I agree with the above posts in that not all the characters get what they deserve (on top of the fact that I'm not prepared to say that character deserve to die for things that they've done wrong in their life).  To me, Tom is the most despicable character in the book, and if his only "punishment" is to spend the rest of his life with Daisy, well I don't think that's so bad, relatively speaking.  Myrtle, on the other hand, is nearly as despicable as Tom, but she ends up squashed in the road.  They don't get dealt an even hand at all.

mwestwood's profile pic

mwestwood | College Teacher | (Level 3) Distinguished Educator

Posted on

Considering the novel as tragedy, the role of fate in The Great Gatsby does bring characters to their deserved ends.  Since the major characters of Fitzgerald's novel are all morally decadent, their tragic endings reflect this decadence. 

Jay Gatsby's death, for instance, is untimely, but merciful, as in death he conforms to an ideal of himself.  For, he is the sacrificial victim, who leaves behind his sordidness in the person of Wolfscheim and his idealism in the person of his father, Mr.
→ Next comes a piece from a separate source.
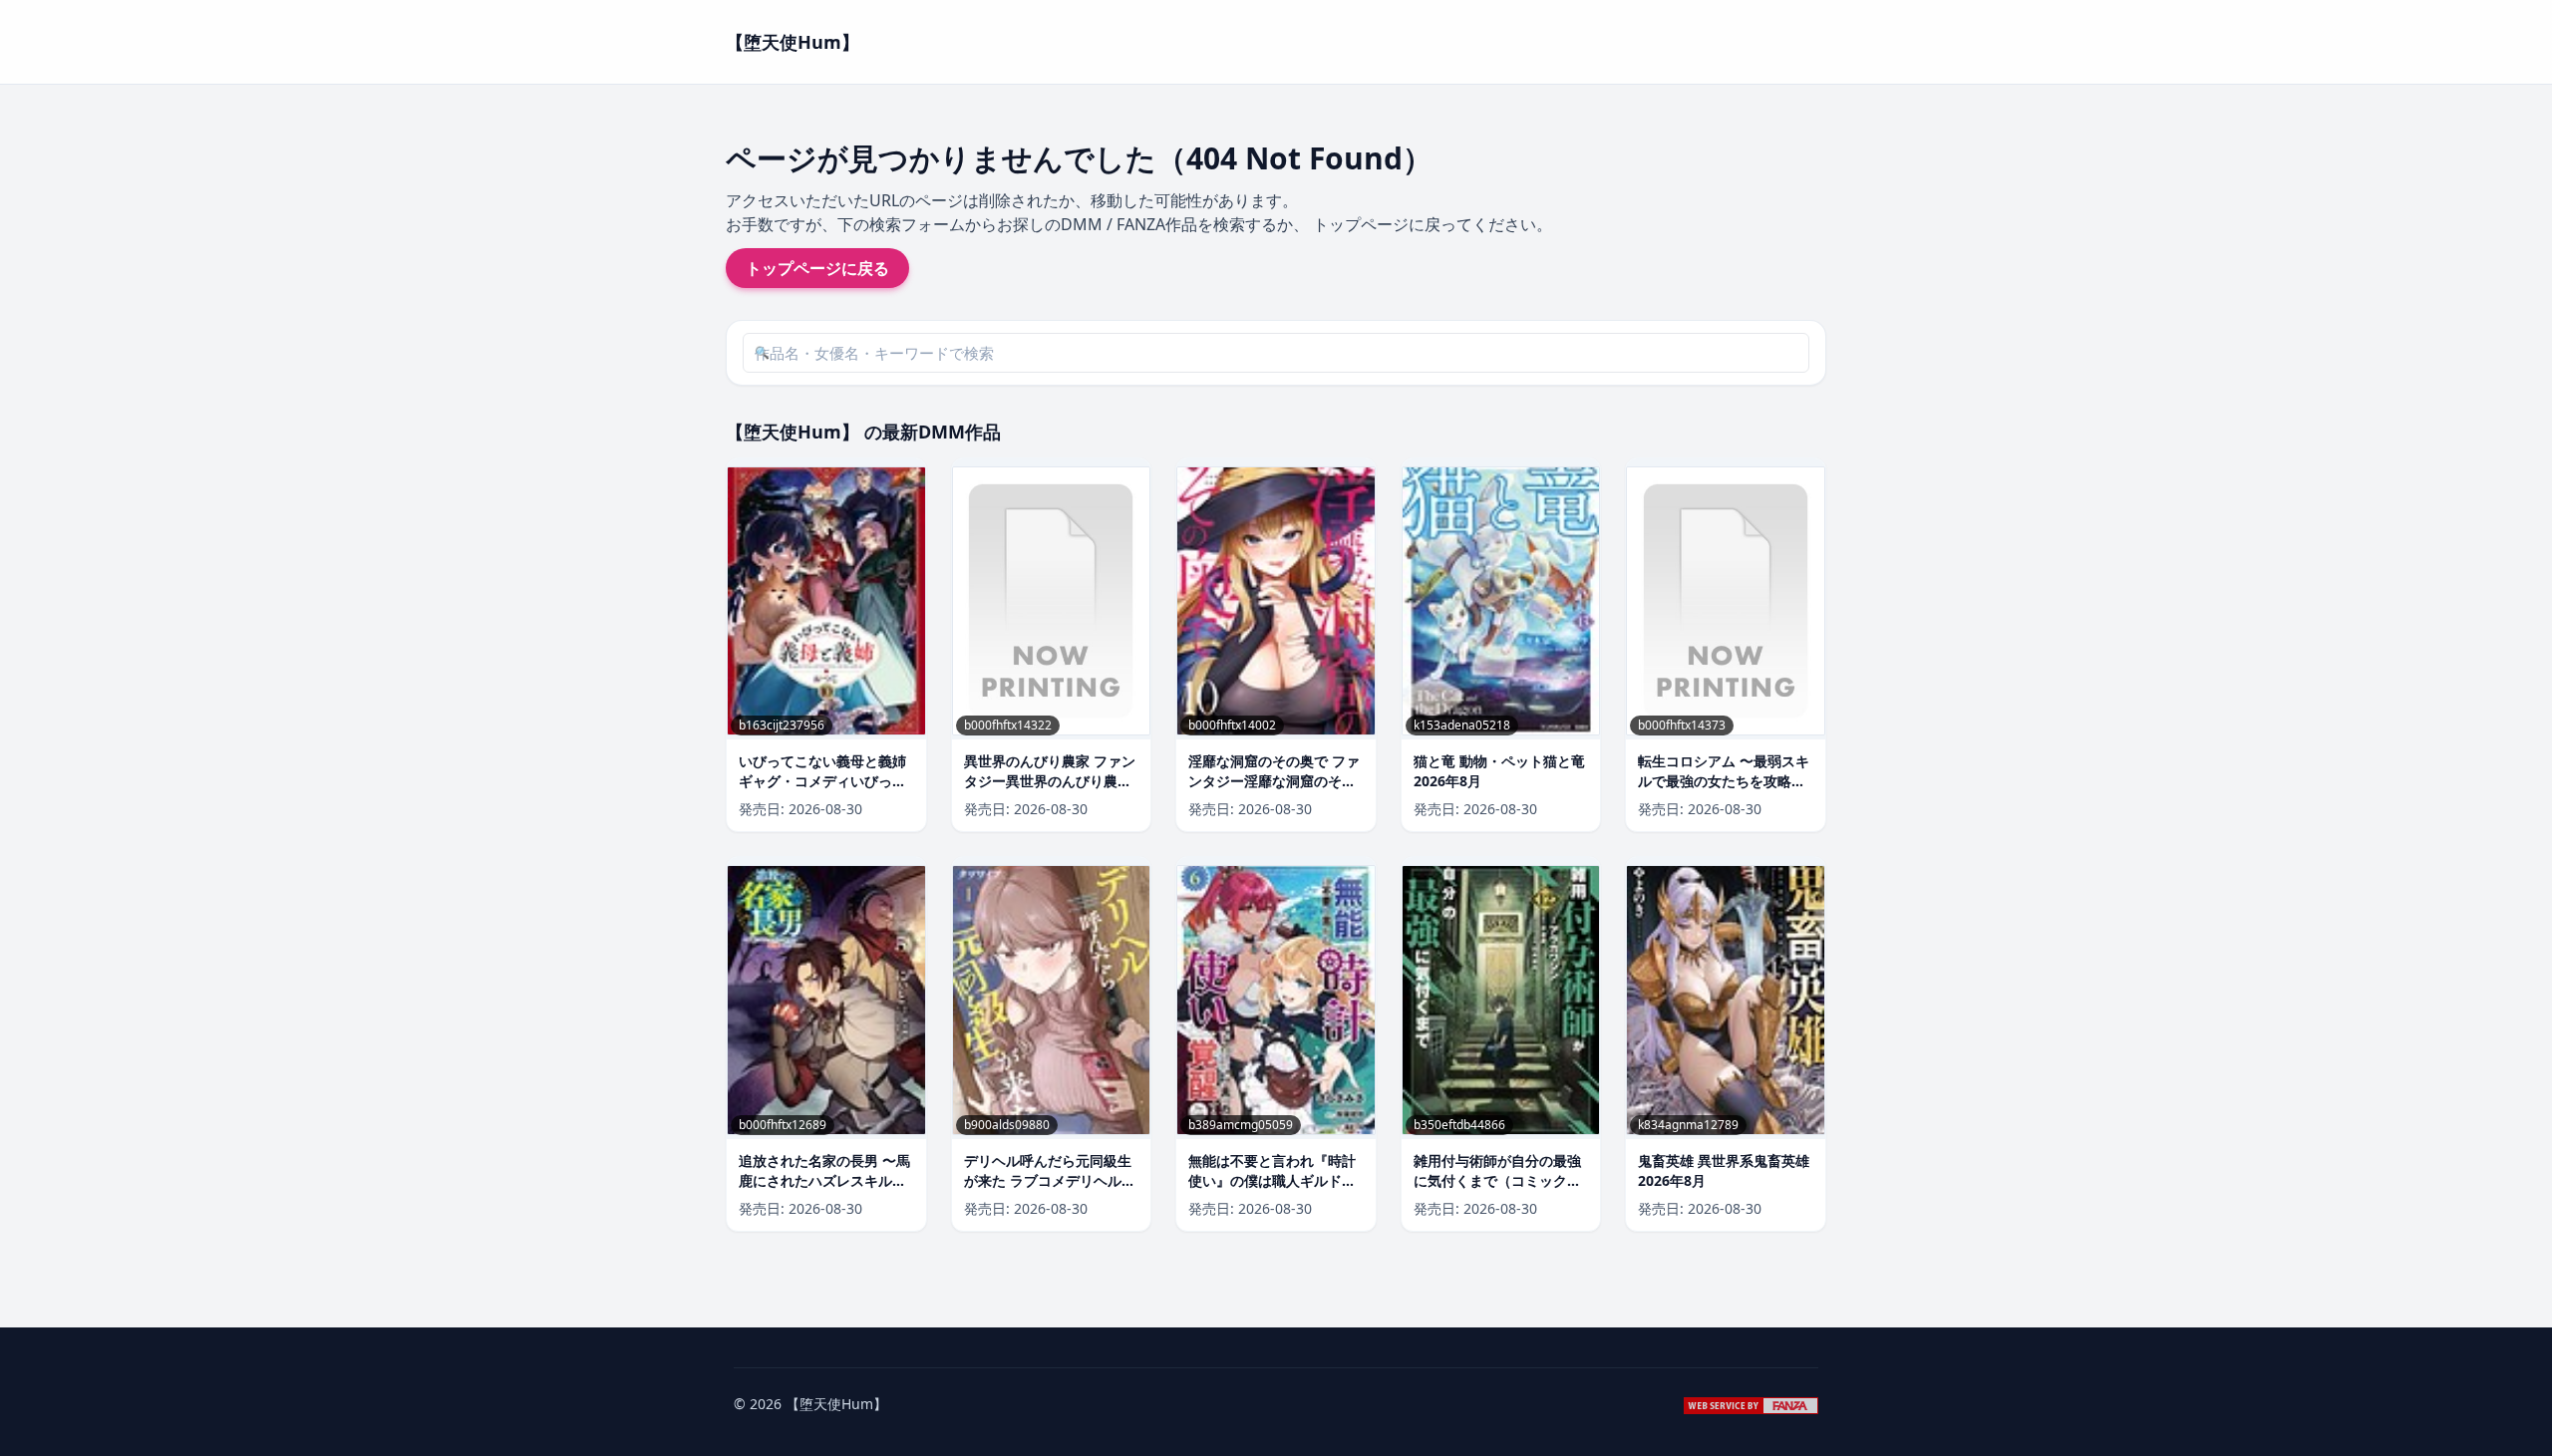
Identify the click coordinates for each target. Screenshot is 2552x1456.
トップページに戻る (817, 268)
Gatz. Gatsby's ideals are what have blinded him to reality.  Like Phaeton in mythology, who harnessed his chariot to the sun in his ambition and was killed, Gatsby strives with his yellow car, and all that it symbolizes, to capture Daisy, and fails, likewise. 

While Tom and Daisy do not suffer from the law for their crimes, they must suffer on together and live out lives in a marriage predicated upon lies and moral corruption.  Daisy, who cannot renounce time, is condemned to being "foolish" and bearing Tom's indiscretions.  He must live a life of emptiness.  Tom and Daisy must continue on as Nick expresses it at the novel's end,

...beat on, boats against the current, borne back ceaselessly, into the past.

Mrytle, who is also morally corrupt, ignores her husband and covets material wealth.  While she is a victim of the villainous Tom, Mrytle's immoral behavior and cruelty to her husband costs her life.

The amoral Jordan Baker is uncaring about others, using them and lying about things to them.  Her fate is brought about by this amorality, however, and she is truly hurt by Nick's "throwing her over," and she felt "a little dizzy" at being alone.  She talks with Nick over the phone:

"...do you remember....You said a bad driver ws only safe until she met another bad driver?  Well, I met another bad driver, didn't I?  I mean it was careless of me to make such a wrong guess.

In the end, all the major characters must navigate the present between the relationships of the past with the future.  Nick thought of himself as a careful driver, but Jordan informs him he was "another bad driver," and she was "careless" to make a wrong guess about him.  Their relationship suffers as a result.  Likewise, the relationships of the other characters, Daisy and Tom, Daisy and Jay Gatsby, Myrtle and Tom, Myrtle and George Wilson--all end with the "bad driving" of the characters.

 

 

 

akannan's profile pic

Ashley Kannan | Middle School Teacher | (Level 3) Distinguished Educator

Posted on

I have the agree with the previous thoughts.  I think the most effective part of the novel is precisely the notion that not everyone does get what is deserved.  Tom Buchanan is a prime example of this.  He is beyond insensitive, racist, unfaithful to his wife, and a textbook example of an individual who uses people as means to ends as opposed to ends in of themselves.  Yet, he doesn't receive any punishment of any kind for his transgressions.  Jordan Baker is extremely manipulative and self serving, willing to show kindness to anyone who can host a good party and then display in-authenticity and duplicitious nature by engaging in harmful gossip.  In seeking to find her way to the next good party, she is willing to step on anyone in her way.  She certainly does not receive any type of sanction or punishment for her behavior.  Gatsby's "sins" are minor in comparing these individuals, yet he is shot and finds his affections spurned.  There seems to be little, if any, of the idea that individuals get what they deserve.  To quote Clint Eastwood from "Unforgiven," "deserve's got nothing to do with it."

pohnpei397's profile pic

pohnpei397 | College Teacher | (Level 3) Distinguished Educator

Posted on

Personally, I do not think that it does.  For example, I think that Tom Buchanan is by far a worse person than Gatsby and would have deserved to die more than he.

But if I had to argue that it does show this, I would say that Gatsby dies because the life that he wanted is lost to him.  He will not be able to get Daisy and so he might as well be dead.  So he dies because he has chosen to pursue a life that is impossible.

I think that Daisy gets Tom because she is so shallow.  If she is going to have such a superficial reason for loving or rejecting love (money), she deserves to be with someone who does not really love her and is not good to her.  To me, those are the two most plausible examples of people getting what they deserve.